Der Horst glotzt. Und sagt: "Wir müssen doch nur umme Ecke." und nestelt weiter am Tragestuhl. Sanft wie ein Lamm sage ich: "Ich weiß", und weiter zuckersüß: "und ich weiß auch, dass Sie nach einem Transport auf der Trage dieselbe desinfizieren müssen, das dauert. Streng genommen, nicht wahr, müsste diese reizende, alte Dame sogar in einer Vakuummatratze transportiert werden, idealerweise durch Analgetika, verabreicht duch einen Arzt, ihrer Schmerzen entledigt."
Der Horst glotzt. Und sagt: "Eyh, wir fahr die doch in dit nächste Krankenhaus."
Ich denke an mein Karmakonto und mein friedfertiges Wesen, also sage ich
nicht: "Hör mal, du beschissenes Exemplar von einer Sumpfmorchel, ich würde dir jetzt gern was brechen und dann ne Weile mit dir spazierenfahren", sondern ich lächele und sage: "Die Frau hat Schmerzen. Liegend geht es. Wenn Sie sie hinsetzen, wird das
richtig schlimm, außerdem ist das grob fahrlässig, weil - wenn sie einen OSHB hat, dann kann sie sich gleich noch viel mehr wegholen im Stuhl."
Der Horst glotzt. Und sagt: "Mann, dit sind doch nur paar Meter inne Klinik."
Ich, innerlich:
Lämmchen, Lämmchen!, Lämmchen!!!, spüre jedoch zu meinem Leidwesen, dass ich ein fast weißglühendes Lämmchen bin.
Karma, Baby, sage ich mir.
Kaltlächelnd trete ich auf 30cm an sein Gesicht heran und sage:
Höre, junger Freund"Jetzt hören Sie mir mal
ganz genau zu, junger Mann (den Satz wollte ich schon bringen, seit ich 18 bin), entweder Sie verbringen jetzt
diese Frau auf
diese Trage und fahren sie so schonend als möglich in ein Krankenhaus oder Sie bekommen auf der Stelle, hier vor Ort, eine Anzeige wegen Körperverletzung und unterlassener Hilfeleistung von der eigens dafür von mir bestellten Polizei, unter Hinzuziehung eines eigens dafür gerufenen Arztes. Sie haben die Wahl."
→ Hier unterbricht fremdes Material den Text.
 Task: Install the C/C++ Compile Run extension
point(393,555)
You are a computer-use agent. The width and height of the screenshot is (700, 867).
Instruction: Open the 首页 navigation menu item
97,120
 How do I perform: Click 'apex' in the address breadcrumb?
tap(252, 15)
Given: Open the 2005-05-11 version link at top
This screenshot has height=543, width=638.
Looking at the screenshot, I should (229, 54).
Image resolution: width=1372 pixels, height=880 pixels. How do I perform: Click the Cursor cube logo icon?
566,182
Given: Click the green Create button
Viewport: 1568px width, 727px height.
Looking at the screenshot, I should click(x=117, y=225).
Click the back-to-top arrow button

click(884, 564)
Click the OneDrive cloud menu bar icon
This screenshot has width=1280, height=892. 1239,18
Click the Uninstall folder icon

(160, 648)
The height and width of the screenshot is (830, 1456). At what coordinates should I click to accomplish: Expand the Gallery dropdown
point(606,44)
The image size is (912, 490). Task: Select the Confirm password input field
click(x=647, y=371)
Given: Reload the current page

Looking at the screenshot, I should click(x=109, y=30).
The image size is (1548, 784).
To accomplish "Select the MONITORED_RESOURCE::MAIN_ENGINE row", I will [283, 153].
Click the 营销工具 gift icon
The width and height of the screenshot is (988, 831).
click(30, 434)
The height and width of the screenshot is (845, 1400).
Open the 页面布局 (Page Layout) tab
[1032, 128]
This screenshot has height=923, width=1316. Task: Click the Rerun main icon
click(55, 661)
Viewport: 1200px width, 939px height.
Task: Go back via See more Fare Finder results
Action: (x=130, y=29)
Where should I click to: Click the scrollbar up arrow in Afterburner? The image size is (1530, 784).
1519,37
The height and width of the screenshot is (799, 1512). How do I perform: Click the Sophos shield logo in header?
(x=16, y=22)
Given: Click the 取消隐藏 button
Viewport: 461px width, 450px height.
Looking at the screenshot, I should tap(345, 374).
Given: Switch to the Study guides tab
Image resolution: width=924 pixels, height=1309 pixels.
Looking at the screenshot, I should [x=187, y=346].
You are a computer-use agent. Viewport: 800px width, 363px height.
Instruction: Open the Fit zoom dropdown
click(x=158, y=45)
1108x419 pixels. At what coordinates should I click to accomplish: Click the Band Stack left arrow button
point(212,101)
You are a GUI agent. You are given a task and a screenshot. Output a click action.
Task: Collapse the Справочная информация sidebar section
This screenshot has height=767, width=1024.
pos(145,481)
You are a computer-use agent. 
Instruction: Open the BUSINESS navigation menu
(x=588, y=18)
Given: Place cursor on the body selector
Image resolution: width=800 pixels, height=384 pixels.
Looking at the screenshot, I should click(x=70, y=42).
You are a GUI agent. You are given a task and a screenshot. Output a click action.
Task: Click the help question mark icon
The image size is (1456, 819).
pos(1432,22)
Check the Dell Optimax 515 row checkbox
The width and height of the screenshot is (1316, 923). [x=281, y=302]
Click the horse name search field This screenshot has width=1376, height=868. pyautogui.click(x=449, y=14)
Der Horst glotzt. Und fragt: "Wie meinen'se
ditt denn jetze?"
Horst 2, der die Zeichen des Sturms erkennt und 2,3 Gehirnwendungen mehr hat, sagt:
"Komm Horst, nehmen wir halt die Trage. Ick gloob, die meint dit ernst."
Ich zartes Lämmchen lächle und sage der alten Dame auf Wiedersehen, gute Besserung und nein, nichts zu danken, bedanke mich für die Kooperation bei den
Vollspacken Schlauchträgern und setze - endlich meinen Weg fort. Mittlerweile hoffnungslos zu spät für alles, aber friedfertig wie immer und mit einem berstenden Karmakonto. Kommt doch alle, kommt doch.
+ Epilog:
Meine Kollegin, der ich die Geschichte erzählte, fällt vor Lachen fast die Zigarette aus der Hand und vollends durch ist sie dann, als sie mir steckt, dass ich gar nicht zu spät bin, weil die andere Kollegin ja gar nicht da ist, ich also eine Stunde später dran wär, somit sowohl länger hätte schlafen, als auch in Ruhe Kaffee trinken, als auch an meine Bücher hätte denken können.
Ich aber denke:
Wenn ich meine Bücher dabeigehabt hätte, könnte ich aber niemals dieses schöne Foto vom Bloggen 0.0 bringen, das Bloggen auf Papier, im Zug. Und mein Karmakonto wär nicht so schön prall.
1 Das wolltest du aus deinem Wortschatz streichen! Aber zackich jetze!